Tolerance is a common response to any type of medication. It means that your current dosage isn’t working anymore and you need to take a higher or more potent dose to achieve the same results. Anyone can develop a tolerance, even if they have only taken opioids via prescription.

Opioid tolerance, dependence, and addiction are not the same.

Opioid tolerance does not imply that the person has developed a dependence or opioid use disorder (OUD). It simply means that their body has adapted to the drug and the current dosage is no longer effective.

The opioid class of drugs includes natural opiates derived from poppy plants such as opium, morphine, and heroin, as well as synthetic man-made drugs like fentanyl, methadone, and buprenorphine. Pharmaceutical opioids administered by a doctor to manage pain can result in opioid tolerance but rarely result in addiction.

When opioids are taken illegally, tolerance can quickly turn into dependence or an opioid use disorder, and the risk of overdose becomes high. Illicit synthetic opioids such as fentanyl are especially risky because they may contain higher doses than what the body can handle.

Although opioid tolerance isn’t the same as dependence or OUD, it can be a warning sign that your relationship to opioids is no longer healthy.

How Do the Mechanisms of Drug Tolerance Work?

For more than one hundred years, researchers have been trying to find ways to eliminate or reduce the adverse effects of opioids, but not much progress has been made.
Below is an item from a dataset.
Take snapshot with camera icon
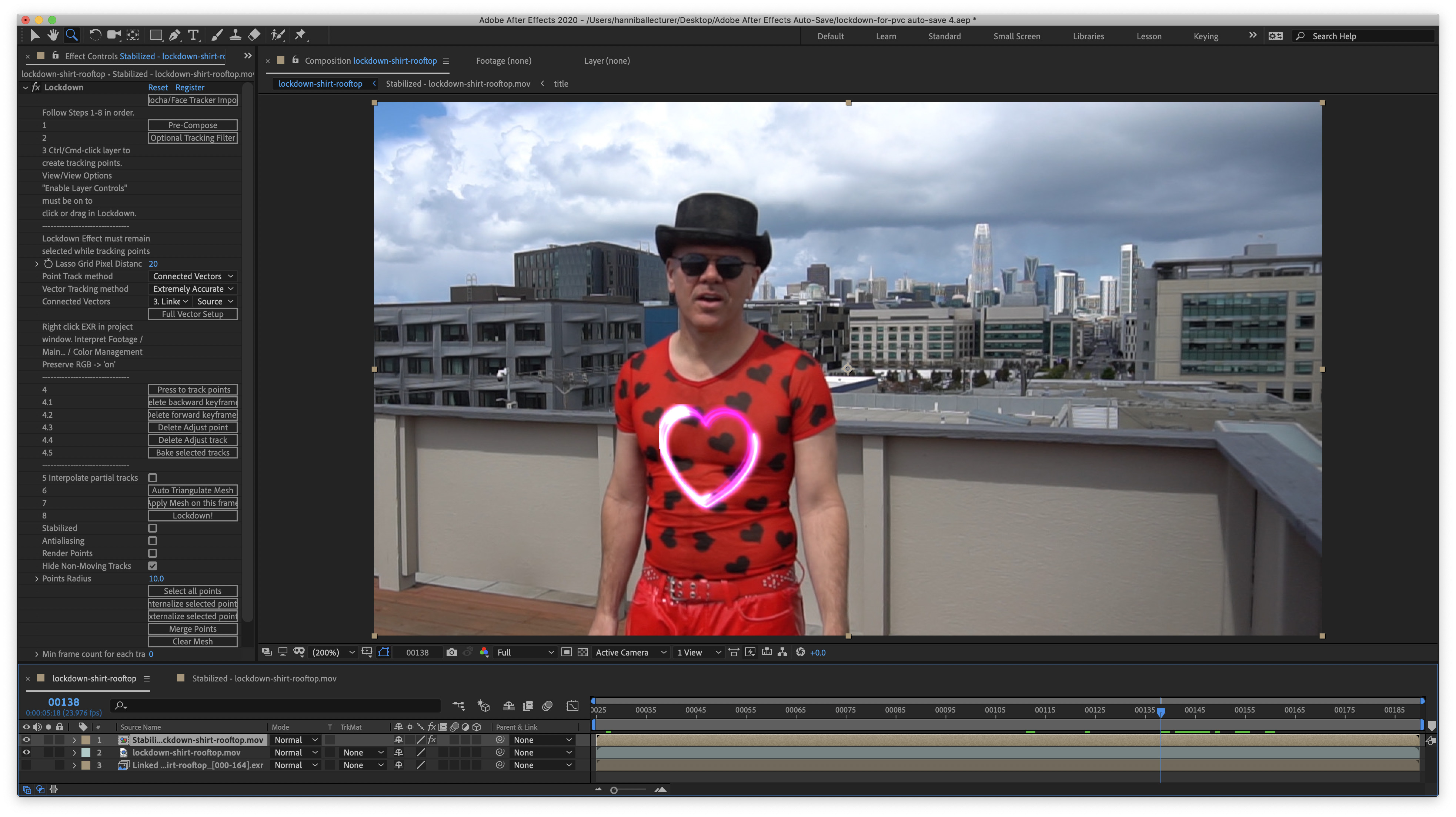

We do not know exactly how long it takes a person to develop a tolerance to opioids since it’s different for everyone. Anyone taking opioid-class drugs can quickly develop tolerance in as few as  2-3 doses.
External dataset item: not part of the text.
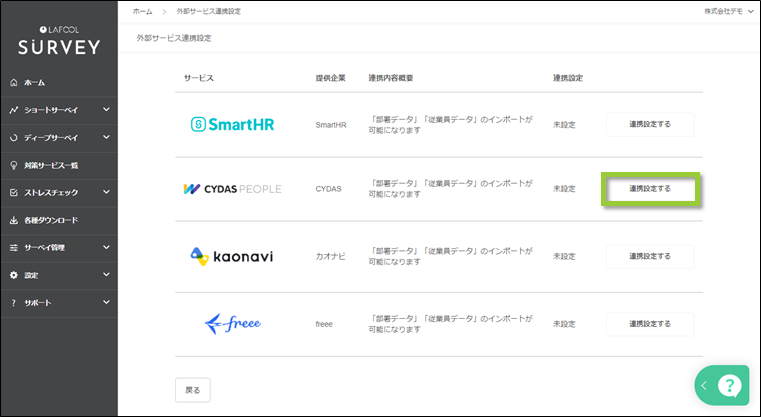Click the 設定 gear icon

click(13, 275)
Here’s how opioid tolerance happens:

  1. As a person repeatedly uses an opioid, the liver adapts and begins to process it more quickly. This happens because the specific enzymes that the liver uses to process the drug become more active. In turn, this speeds up the metabolism, or the rate at which the liver processes the drug.
  2. Also with repeated use, the number of cell receptors that the opioid attaches to, or the strength of that attachment, lessens. This causes the cell receptors to become less responsive to the drug.

As the brain and liver adapt and become less responsive to the drug, its physical and psychological effects diminish and the person needs to take larger doses to achieve the results they’ve become used to.

Opioid Addiction Recovery

Does Drug Tolerance Change Over Time?

Developing a tolerance is common with many substances. You can develop a tolerance to over-the-counter medication, prescription medication, or illicit drugs.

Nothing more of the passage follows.